Кабанов Александр Михайлович родился в 1968 году в Херсоне. Окончил факультет журналистики Киевского госуниверситета им. Т. Г. Шевченко. Автор девяти поэтических книг. Основатель поэтического фестиваля “Киевские лавры”, главный редактор “журнала культурного сопротивления” “ШО”. Лауреат нескольких литературных премий, в том числе премии журнала “Новый мир” (2005) и премии “Anthologia” (2010). Живет в Киеве.

* *

*

Долго умирал Чингачгук: хороший индеец,

волосы его — измолотый чёрный перец,

тело его — пурпурный шафран Кашмира,

а пенис его — табак, погасшая трубка мира.

Он лежал на кухне, как будто приправа:

слева — газовая плита, холодильник — справа,

весь охвачен горячкою бледнолицей,

мысли его — тимьян, а слова — бергамот с корицей.

Мы застряли в пробке, в долине предков,

посреди пустых бутылок, гнилых объедков,

считывая снег и ливень по штрих-коду:

мы везли индейцу огненную воду.

А он бредил на кухне, отмудохан ментами,

связан полотенцами и, крест-накрест, бинтами:

“Скво моя, Москво, брови твои — горностаи…”,

скальпы облаков собирались в стаи

у ближайшей зоны, выстраивались в колонны —

гопники-ирокезы и щипачи-гуроны,

покидали генеральские дачи — апачи,

ритуальные бросив пороки,

выдвигались на джипах-“чероки”.

Наша юность навечно застряла в пробке,

прижимая к сердцу шприцы, косяки, коробки,

а в коробках — коньяк и три пластиковых стакана:

за тебя и меня, за последнего могикана.

* *

*

Небо-небо, дабо-дабо, школьный аммонит:

что ещё царевна-жаба за щекой хранит?

Кости, суффиксы, коренья, выцветший тюрбан,

внутренние ударенья в слове “барабан”,

два притопа, три прихлопа, чавканье болот,

озарение циклопа в слове “полиглот”.

Чу, ещё искрит проводкой мёртвый жилмассив,

атомной подводной лодкой тонет мой курсив,

девичье ребро стакана в крошках от мацы:

Рабиновича Ивана помянём, стрельцы,

к нашим седлам присобачен чёрный ноутбук,

небо-небо, счёт оплачен, слишком много букв.

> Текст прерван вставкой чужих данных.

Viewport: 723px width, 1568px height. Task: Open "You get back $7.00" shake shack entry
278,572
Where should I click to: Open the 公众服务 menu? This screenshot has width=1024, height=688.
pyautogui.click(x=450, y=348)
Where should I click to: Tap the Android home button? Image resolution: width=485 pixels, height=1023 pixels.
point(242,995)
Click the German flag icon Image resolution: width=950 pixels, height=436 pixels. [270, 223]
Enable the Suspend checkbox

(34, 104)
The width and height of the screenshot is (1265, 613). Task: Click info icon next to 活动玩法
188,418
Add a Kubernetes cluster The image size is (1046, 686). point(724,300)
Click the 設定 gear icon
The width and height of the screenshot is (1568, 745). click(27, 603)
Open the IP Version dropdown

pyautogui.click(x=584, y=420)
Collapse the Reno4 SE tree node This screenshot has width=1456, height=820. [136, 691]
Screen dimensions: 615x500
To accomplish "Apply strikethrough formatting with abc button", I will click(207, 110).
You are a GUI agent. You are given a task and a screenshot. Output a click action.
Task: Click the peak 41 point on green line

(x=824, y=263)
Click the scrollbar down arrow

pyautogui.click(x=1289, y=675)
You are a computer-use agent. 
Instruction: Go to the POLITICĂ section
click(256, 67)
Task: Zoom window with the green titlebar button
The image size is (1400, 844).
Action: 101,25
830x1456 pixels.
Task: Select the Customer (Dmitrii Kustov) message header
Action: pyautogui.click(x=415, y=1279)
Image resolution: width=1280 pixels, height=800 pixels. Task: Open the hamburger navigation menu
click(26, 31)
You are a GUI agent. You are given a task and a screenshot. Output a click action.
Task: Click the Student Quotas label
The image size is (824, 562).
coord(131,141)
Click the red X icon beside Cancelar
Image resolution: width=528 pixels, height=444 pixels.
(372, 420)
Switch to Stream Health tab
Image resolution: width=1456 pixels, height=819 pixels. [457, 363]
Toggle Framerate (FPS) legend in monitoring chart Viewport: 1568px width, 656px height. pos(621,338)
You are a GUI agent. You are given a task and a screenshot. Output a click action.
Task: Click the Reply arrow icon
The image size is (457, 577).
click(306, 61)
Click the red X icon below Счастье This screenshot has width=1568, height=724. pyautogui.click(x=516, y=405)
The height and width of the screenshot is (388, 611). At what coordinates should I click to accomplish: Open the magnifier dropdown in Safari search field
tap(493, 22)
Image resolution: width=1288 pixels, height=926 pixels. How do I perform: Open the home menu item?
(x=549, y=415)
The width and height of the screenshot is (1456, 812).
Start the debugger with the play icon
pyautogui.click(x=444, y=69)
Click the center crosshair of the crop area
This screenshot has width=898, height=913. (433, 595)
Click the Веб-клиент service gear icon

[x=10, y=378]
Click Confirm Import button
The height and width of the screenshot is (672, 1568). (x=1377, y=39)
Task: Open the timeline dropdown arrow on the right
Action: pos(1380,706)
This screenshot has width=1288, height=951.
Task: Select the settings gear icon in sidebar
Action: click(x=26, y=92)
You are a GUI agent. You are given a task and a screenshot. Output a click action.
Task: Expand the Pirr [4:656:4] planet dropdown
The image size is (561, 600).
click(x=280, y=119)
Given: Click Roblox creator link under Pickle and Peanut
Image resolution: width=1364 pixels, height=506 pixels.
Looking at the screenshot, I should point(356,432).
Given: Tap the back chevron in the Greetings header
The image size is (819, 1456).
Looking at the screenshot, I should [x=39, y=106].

Что ещё царевна-жаба прячет за щекой:

волос Вольки ибн Хоттаба, вырванный с чекой,

повторенье вечных пауз, мудрости кумыс,

небо-небо, этот хаос обречён на смысл,

не печалилась душа бы о гробовщике,

окажись она у жабы, но в другой щеке.

Шишиа

Резервация наша обширна покуда: обыватель богат и ссыклив,

час прилива, и море похоже на блюдо маринованных слив,

вдоль веранды — прохладная синь винограда, накрывают столы,

конституция наша, чего тебе надо — благодарности или хулы?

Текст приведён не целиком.